Directions for this task - Return each record shown below exactly, with none omitted.

Stored items
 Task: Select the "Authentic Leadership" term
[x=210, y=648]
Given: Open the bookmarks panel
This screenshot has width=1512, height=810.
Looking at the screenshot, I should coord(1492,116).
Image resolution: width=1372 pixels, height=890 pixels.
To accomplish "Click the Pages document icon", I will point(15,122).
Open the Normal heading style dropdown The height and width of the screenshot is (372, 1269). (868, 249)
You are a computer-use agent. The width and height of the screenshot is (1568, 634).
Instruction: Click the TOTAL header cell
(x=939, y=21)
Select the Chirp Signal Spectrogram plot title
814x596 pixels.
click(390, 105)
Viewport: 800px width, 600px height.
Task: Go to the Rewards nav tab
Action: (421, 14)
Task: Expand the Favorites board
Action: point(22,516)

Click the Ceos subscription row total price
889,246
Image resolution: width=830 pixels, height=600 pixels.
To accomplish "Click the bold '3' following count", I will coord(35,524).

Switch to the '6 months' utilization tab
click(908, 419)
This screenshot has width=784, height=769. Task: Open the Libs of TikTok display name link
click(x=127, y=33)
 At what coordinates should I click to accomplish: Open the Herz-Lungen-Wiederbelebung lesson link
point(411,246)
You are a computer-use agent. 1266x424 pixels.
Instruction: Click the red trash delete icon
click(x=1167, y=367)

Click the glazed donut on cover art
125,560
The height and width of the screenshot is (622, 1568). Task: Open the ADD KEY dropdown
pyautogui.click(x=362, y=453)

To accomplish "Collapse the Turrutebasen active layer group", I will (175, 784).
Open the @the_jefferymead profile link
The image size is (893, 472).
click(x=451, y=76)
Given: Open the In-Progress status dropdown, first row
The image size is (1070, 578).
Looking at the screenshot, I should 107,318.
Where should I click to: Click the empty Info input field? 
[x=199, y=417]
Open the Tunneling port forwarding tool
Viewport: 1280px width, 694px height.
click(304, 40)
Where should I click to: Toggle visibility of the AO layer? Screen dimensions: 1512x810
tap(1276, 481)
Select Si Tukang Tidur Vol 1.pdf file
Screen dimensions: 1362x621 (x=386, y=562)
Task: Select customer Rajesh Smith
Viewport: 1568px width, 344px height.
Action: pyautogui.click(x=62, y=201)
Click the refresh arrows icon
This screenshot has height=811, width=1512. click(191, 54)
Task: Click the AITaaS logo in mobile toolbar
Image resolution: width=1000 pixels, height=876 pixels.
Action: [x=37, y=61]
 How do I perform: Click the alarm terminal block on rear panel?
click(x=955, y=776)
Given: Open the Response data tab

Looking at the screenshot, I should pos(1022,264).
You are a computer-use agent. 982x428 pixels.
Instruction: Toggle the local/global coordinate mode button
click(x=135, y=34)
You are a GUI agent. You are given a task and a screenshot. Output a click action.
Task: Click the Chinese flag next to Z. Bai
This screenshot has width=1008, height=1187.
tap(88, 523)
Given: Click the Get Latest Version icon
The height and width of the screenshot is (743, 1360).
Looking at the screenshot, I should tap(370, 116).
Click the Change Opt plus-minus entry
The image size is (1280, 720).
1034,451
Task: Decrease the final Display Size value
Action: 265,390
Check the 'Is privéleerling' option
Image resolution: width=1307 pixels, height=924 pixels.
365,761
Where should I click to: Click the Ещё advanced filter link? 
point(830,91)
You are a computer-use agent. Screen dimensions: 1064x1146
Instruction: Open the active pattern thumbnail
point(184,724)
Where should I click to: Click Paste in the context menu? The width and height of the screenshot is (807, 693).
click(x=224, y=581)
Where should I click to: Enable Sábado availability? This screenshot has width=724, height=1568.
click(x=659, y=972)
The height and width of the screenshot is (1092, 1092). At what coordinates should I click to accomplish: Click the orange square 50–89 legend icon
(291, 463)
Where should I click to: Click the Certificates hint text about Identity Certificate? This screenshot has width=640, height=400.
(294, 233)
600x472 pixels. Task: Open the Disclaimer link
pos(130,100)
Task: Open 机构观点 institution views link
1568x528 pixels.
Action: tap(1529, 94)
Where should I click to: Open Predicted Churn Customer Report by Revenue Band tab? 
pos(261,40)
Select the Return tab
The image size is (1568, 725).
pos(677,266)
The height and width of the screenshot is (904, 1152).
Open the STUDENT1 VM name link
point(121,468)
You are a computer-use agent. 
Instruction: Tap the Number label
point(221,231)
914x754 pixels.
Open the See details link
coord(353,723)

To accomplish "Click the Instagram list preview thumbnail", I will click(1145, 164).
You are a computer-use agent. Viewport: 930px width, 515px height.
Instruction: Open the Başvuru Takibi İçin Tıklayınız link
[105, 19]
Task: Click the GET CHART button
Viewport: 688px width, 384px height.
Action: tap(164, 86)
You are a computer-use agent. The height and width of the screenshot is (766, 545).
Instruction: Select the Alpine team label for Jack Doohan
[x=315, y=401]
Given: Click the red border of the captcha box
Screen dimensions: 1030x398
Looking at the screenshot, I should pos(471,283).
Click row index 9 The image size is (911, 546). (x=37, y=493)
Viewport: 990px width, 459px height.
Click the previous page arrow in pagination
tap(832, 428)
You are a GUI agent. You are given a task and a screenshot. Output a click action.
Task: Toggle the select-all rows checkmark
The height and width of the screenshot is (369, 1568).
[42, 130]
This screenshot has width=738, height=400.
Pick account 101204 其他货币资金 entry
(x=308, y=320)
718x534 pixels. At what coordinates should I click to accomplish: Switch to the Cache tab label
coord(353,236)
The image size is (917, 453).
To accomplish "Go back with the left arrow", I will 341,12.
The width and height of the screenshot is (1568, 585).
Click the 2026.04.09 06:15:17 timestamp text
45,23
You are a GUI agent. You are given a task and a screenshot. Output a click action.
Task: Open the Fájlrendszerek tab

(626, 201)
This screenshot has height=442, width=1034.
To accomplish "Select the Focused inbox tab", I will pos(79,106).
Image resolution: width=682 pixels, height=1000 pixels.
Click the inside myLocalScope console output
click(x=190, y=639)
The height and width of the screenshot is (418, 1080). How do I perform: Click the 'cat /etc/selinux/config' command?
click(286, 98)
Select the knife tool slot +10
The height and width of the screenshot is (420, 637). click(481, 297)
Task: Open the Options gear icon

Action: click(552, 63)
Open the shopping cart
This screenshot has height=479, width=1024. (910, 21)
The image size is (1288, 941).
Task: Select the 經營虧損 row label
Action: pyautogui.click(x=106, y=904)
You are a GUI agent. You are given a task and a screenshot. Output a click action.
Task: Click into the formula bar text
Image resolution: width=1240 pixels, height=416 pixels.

Task answer -
 Task: Select the "Authentic Leadership" term
[x=210, y=648]
Given: Open the bookmarks panel
This screenshot has width=1512, height=810.
Looking at the screenshot, I should coord(1492,116).
Image resolution: width=1372 pixels, height=890 pixels.
To accomplish "Click the Pages document icon", I will point(15,122).
Open the Normal heading style dropdown The height and width of the screenshot is (372, 1269). (868, 249)
You are a computer-use agent. The width and height of the screenshot is (1568, 634).
Instruction: Click the TOTAL header cell
(x=939, y=21)
Select the Chirp Signal Spectrogram plot title
814x596 pixels.
click(390, 105)
Viewport: 800px width, 600px height.
Task: Go to the Rewards nav tab
Action: (421, 14)
Task: Expand the Favorites board
Action: point(22,516)

Click the Ceos subscription row total price
889,246
Image resolution: width=830 pixels, height=600 pixels.
To accomplish "Click the bold '3' following count", I will coord(35,524).

Switch to the '6 months' utilization tab
click(908, 419)
This screenshot has width=784, height=769. Task: Open the Libs of TikTok display name link
click(x=127, y=33)
 At what coordinates should I click to accomplish: Open the Herz-Lungen-Wiederbelebung lesson link
point(411,246)
You are a computer-use agent. 1266x424 pixels.
Instruction: Click the red trash delete icon
click(x=1167, y=367)

Click the glazed donut on cover art
125,560
The height and width of the screenshot is (622, 1568). Task: Open the ADD KEY dropdown
pyautogui.click(x=362, y=453)

To accomplish "Collapse the Turrutebasen active layer group", I will (175, 784).
Open the @the_jefferymead profile link
The image size is (893, 472).
click(x=451, y=76)
Given: Open the In-Progress status dropdown, first row
The image size is (1070, 578).
Looking at the screenshot, I should 107,318.
Where should I click to: Click the empty Info input field? 
[x=199, y=417]
Open the Tunneling port forwarding tool
Viewport: 1280px width, 694px height.
click(304, 40)
Where should I click to: Toggle visibility of the AO layer? Screen dimensions: 1512x810
tap(1276, 481)
Select Si Tukang Tidur Vol 1.pdf file
Screen dimensions: 1362x621 (x=386, y=562)
Task: Select customer Rajesh Smith
Viewport: 1568px width, 344px height.
Action: pyautogui.click(x=62, y=201)
Click the refresh arrows icon
This screenshot has height=811, width=1512. click(191, 54)
Task: Click the AITaaS logo in mobile toolbar
Image resolution: width=1000 pixels, height=876 pixels.
Action: [x=37, y=61]
 How do I perform: Click the alarm terminal block on rear panel?
click(x=955, y=776)
Given: Open the Response data tab

Looking at the screenshot, I should pos(1022,264).
You are a computer-use agent. 982x428 pixels.
Instruction: Toggle the local/global coordinate mode button
click(x=135, y=34)
You are a GUI agent. You are given a task and a screenshot. Output a click action.
Task: Click the Chinese flag next to Z. Bai
This screenshot has width=1008, height=1187.
tap(88, 523)
Given: Click the Get Latest Version icon
The height and width of the screenshot is (743, 1360).
Looking at the screenshot, I should tap(370, 116).
Click the Change Opt plus-minus entry
The image size is (1280, 720).
1034,451
Task: Decrease the final Display Size value
Action: 265,390
Check the 'Is privéleerling' option
Image resolution: width=1307 pixels, height=924 pixels.
365,761
Where should I click to: Click the Ещё advanced filter link? 
point(830,91)
You are a computer-use agent. Screen dimensions: 1064x1146
Instruction: Open the active pattern thumbnail
point(184,724)
Where should I click to: Click Paste in the context menu? The width and height of the screenshot is (807, 693).
click(x=224, y=581)
Where should I click to: Enable Sábado availability? This screenshot has width=724, height=1568.
click(x=659, y=972)
The height and width of the screenshot is (1092, 1092). At what coordinates should I click to accomplish: Click the orange square 50–89 legend icon
(291, 463)
Where should I click to: Click the Certificates hint text about Identity Certificate? This screenshot has width=640, height=400.
(294, 233)
600x472 pixels. Task: Open the Disclaimer link
pos(130,100)
Task: Open 机构观点 institution views link
1568x528 pixels.
Action: tap(1529, 94)
Where should I click to: Open Predicted Churn Customer Report by Revenue Band tab? 
pos(261,40)
Select the Return tab
The image size is (1568, 725).
pos(677,266)
The height and width of the screenshot is (904, 1152).
Open the STUDENT1 VM name link
point(121,468)
You are a computer-use agent. 
Instruction: Tap the Number label
point(221,231)
914x754 pixels.
Open the See details link
coord(353,723)

To accomplish "Click the Instagram list preview thumbnail", I will click(1145, 164).
You are a computer-use agent. Viewport: 930px width, 515px height.
Instruction: Open the Başvuru Takibi İçin Tıklayınız link
[105, 19]
Task: Click the GET CHART button
Viewport: 688px width, 384px height.
Action: tap(164, 86)
You are a computer-use agent. The height and width of the screenshot is (766, 545).
Instruction: Select the Alpine team label for Jack Doohan
[x=315, y=401]
Given: Click the red border of the captcha box
Screen dimensions: 1030x398
Looking at the screenshot, I should pos(471,283).
Click row index 9 The image size is (911, 546). (x=37, y=493)
Viewport: 990px width, 459px height.
Click the previous page arrow in pagination
tap(832, 428)
You are a GUI agent. You are given a task and a screenshot. Output a click action.
Task: Toggle the select-all rows checkmark
The height and width of the screenshot is (369, 1568).
[42, 130]
This screenshot has width=738, height=400.
Pick account 101204 其他货币资金 entry
(x=308, y=320)
718x534 pixels. At what coordinates should I click to accomplish: Switch to the Cache tab label
coord(353,236)
The image size is (917, 453).
To accomplish "Go back with the left arrow", I will 341,12.
The width and height of the screenshot is (1568, 585).
Click the 2026.04.09 06:15:17 timestamp text
45,23
You are a GUI agent. You are given a task and a screenshot. Output a click action.
Task: Open the Fájlrendszerek tab

(626, 201)
This screenshot has height=442, width=1034.
To accomplish "Select the Focused inbox tab", I will pos(79,106).
Image resolution: width=682 pixels, height=1000 pixels.
Click the inside myLocalScope console output
click(x=190, y=639)
The height and width of the screenshot is (418, 1080). How do I perform: Click the 'cat /etc/selinux/config' command?
click(286, 98)
Select the knife tool slot +10
The height and width of the screenshot is (420, 637). click(481, 297)
Task: Open the Options gear icon

Action: click(552, 63)
Open the shopping cart
This screenshot has height=479, width=1024. (910, 21)
The image size is (1288, 941).
Task: Select the 經營虧損 row label
Action: pyautogui.click(x=106, y=904)
You are a GUI agent. You are given a task and a screenshot. Output a click action.
Task: Click into the formula bar text
Image resolution: width=1240 pixels, height=416 pixels.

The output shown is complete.